I was born in Ttimba Village, in the Diocese of Kasana-Luwero, to a Catholic mother and an Anglican father. I am the firstborn in a family of five children. Growing up in a household of mixed Christian traditions, I was exposed to both Catholic and Anglican practices. Over time, however, it was the Catholic faith that began to resonate more deeply with me, even as I remained under the influence of both traditions.

In 2008, I made a life-changing decision—I converted to Catholicism. I was baptized and received the Sacrament of Confirmation at Lwaggulwe Parish in the Diocese of Masaka. That moment marked a major turning point in my spiritual journey.

My earliest inspiration to serve God came through an Anglican pastor. Her passionate and powerful sermons stirred something in me, and as a child, I often thought,

When I grow up, I want to be like her—to stand before people and share the Word of God.

Later, I was enrolled in a nearby Catholic school. One day, the school chaplain, Fr. Polycarp Ssebbowa from Natyole Parish, visited us. He was lively, joyful, and deeply engaging with children. He wore a yellowish cassock that left a lasting impression on me. That day, a new dream took root in my heart—I wanted to wear a cassock like his, to become a priest, a missionary, and to share God’s love with the same radiance.

When I shared my dream with my parents, they did not receive it well—especially my father, who reminded me that priests do not marry. He dismissed my aspiration, and from that moment, I kept the calling quietly tucked away in my heart.

Though I was forbidden to attend Catholic Mass—even though the church was just a few steps away—I continued nurturing my desire. My mother went to the Catholic Church on Sundays, while the rest of us attended Anglican services. Eventually, I drifted away from church altogether and began spending Sundays playing football with friends. I tried to bury the call I felt within, believing it was impossible to pursue priesthood as a non-Catholic.

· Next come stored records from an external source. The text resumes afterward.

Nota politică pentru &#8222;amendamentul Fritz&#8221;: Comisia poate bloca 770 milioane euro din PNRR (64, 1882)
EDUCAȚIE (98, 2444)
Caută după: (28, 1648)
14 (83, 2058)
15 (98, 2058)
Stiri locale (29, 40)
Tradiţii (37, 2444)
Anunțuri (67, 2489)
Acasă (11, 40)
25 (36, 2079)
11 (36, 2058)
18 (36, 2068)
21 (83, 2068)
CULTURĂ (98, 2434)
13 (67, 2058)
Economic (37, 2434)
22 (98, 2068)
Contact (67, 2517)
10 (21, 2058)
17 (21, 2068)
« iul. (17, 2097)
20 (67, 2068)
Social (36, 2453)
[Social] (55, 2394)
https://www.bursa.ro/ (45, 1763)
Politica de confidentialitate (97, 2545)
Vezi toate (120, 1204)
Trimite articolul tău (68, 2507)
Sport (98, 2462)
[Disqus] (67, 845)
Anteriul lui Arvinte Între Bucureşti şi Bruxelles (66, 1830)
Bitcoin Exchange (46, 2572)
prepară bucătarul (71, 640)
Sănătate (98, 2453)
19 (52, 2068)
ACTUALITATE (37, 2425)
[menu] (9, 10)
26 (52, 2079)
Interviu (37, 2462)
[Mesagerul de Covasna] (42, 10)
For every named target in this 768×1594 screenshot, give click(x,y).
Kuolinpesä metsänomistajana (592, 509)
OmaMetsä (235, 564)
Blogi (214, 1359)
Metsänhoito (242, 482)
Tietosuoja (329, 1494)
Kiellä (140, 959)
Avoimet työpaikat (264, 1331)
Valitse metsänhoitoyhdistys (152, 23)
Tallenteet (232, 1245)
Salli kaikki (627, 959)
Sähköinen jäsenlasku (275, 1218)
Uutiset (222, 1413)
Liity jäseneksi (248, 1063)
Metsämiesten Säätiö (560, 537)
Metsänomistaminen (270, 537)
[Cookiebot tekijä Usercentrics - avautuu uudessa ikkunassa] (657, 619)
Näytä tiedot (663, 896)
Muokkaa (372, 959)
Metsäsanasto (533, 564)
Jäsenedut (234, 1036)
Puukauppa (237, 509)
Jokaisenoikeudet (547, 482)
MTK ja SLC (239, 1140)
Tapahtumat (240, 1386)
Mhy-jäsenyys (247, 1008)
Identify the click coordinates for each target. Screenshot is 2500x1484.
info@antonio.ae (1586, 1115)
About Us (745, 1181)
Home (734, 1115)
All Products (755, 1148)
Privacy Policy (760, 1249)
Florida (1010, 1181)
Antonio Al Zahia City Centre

During my Senior One year, financial hardships forced me to drop out of school. I stayed home for nearly a year. It was during this period that God sent a beacon of hope—a Catholic sister, moved by our family’s situation, pledged to support my education through Senior Six. She owned two secondary schools rooted deeply in Catholic spirituality. We prayed together, joined charismatic prayer sessions, and listened to student preachers. These moments rekindled my faith and gave me a new sense of belonging.

It was in that environment that I decided, once and for all, to become Catholic. I no longer feared my father’s reaction. After learning about the Eucharist and its profound spiritual meaning, I yearned to receive it. I understood that receiving the Eucharist was receiving Jesus Himself—entering into perfect communion with Him.

I joined catechism classes, and after much prayer—especially through the Rosary and a novena to St. Jude Thaddeus—the parish priest agreed to baptize me, despite earlier concerns about my age and the absence of parental consent. Receiving the Eucharist and the Sacrament of Confirmation were moments of immense grace in my life.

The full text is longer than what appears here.